Lands Tribunal – Mr Henry M Spence MRICS Dip.Rating IRRV (Hons)



  1. Mrs Cassidy (“the claimant”) is the owner of a four bedroom detached house known as 3 Finsbury Crescent (“the reference property”) and which is located in the Cairnshill/Four Winds area of Greater Belfast.  A 275Kv Northern Ireland Electricity overhead power line (“the equipment”) runs just of the south east corner of the reference property, crossing over the garage.
  2. At the date of purchase the reference property was subject to agreements to facilitate the presence of the equipment under a voluntary wayleave agreement (“VWL”) made on the 5th of August 1968 and which was subsequently replaced by a similar VWL on the 3rd of November 1992. The VWL arrangements were subsequently terminated by a notice served on behalf of the claimant, that led Northern Ireland Electricity Limited (“the respondent”) on the 4th March 2009 to make an application to the Department of Enterprise Trade and Investment (“DETI”) for the grant of a necessary wayleave (“NWL”) to retain its equipment on the reference property and which was subsequently granted on the 20th May 2011.
  3. The claimant then sought compensation based upon the alleged diminution in market value of the reference property caused by the grant of the NWL, pursuant to schedule 4 paragraphs 10 and 11 of the Electricity (Northern Ireland) Order 1992 (“the 1992 order”) which gave the claimants a statutory right to “recover from the licence holder compensation in respect of the grant”.
  4. The Tribunal found the claimant’s evidence to be inconclusive as to the impact of overhead lines on the market value of the reference property and by a decision dated 16th October 2014 the Tribunal made no award of compensation in respect of the grant of the NWL.  Both parties are now seeking their costs in the reference.

Procedural Matters

  1. The Tribunal received a written submission from Mr Niall Hunt QC and an oral submission from Mr John F Gibbons, solicitors, on behalf of the claimant.  Mr Stephen Shaw QC provided written and oral submissions on behalf of the respondent.

Position of the Parties

  1. Mr Hunt QC submitted that the claimant had been successful in her case to the extent that she had won the legal argument that she was entitled to compensation, which the respondent at no stage had accepted. He noted that in the substantive hearing the Tribunal had preferred the claimants approach, “scheme versus no scheme”, over the respondents approach. He accepted that the Tribunal had taken the view, however, that the claimant had not proven a loss in that regard, in the sense that the Tribunal did not accept that there was a reduction in the value of the claimant’s house caused by the grant of the NWL. He considered that this was the only aspect of the claimant’s case in which she had not been successful and that the case had established a clear principle that compensation was payable if it was proven that the value of a property had been reduced by the grant of a NWL. He submitted that the “Cassidy” scenario (i.e. minimal over sail of power lines) needed in all of the circumstances to be tested and as such it would be wholly unfair and wrong to penalise the claimant in her costs.
  2. Mr Shaw QC submitted that nil compensation was awarded and as costs follow the event, the respondent was entitled to recover all of its costs from the claimant.

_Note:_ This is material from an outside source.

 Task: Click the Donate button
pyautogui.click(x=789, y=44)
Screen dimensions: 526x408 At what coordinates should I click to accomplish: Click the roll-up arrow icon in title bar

  1. Rule 33(1) of the Lands Tribunal Rules (Northern Ireland) 1976 provides:-

“33(1) Except in so far as Article 5 of the Land Compensation (Northern Ireland) Order applies and subject to paragraph 3 the costs of and incidental to any proceedings shall be in the discretion of the Tribunal, or the President in matters within his jurisdiction as President”


  1. The Tribunal was referred to the following authorities

·         Emslie and Simpson Limited v Sherdeen District Council (No2) [1995] RVR 159

·         Purfleet Farms Limited v Secretary of State for Transport, Local Government and the Regions [2002] EWCA 1430

·         Blakes Estates Limited v Government of Montserrat [2005] UKPC 46

·         Donal and Vivienne O’Neill v Northern Ireland Housing Executive R/49/2009

The Tribunal finds the following quotes from this reference to be of particular relevance:

“12. Negative equity is a matter of current widespread concern, no helpful recent    authority on the consequences for compulsory purchase was found by either party and the Tribunal concludes that it was neither unreasonable nor necessary to raise the issue.

13. The Tribunal agrees with Mr Gibson’s BL suggestion that in this case, although the claimants lost on the issue, there was no special reason to depart from the Purfleet presumption and the claimants should have their reasonable costs.”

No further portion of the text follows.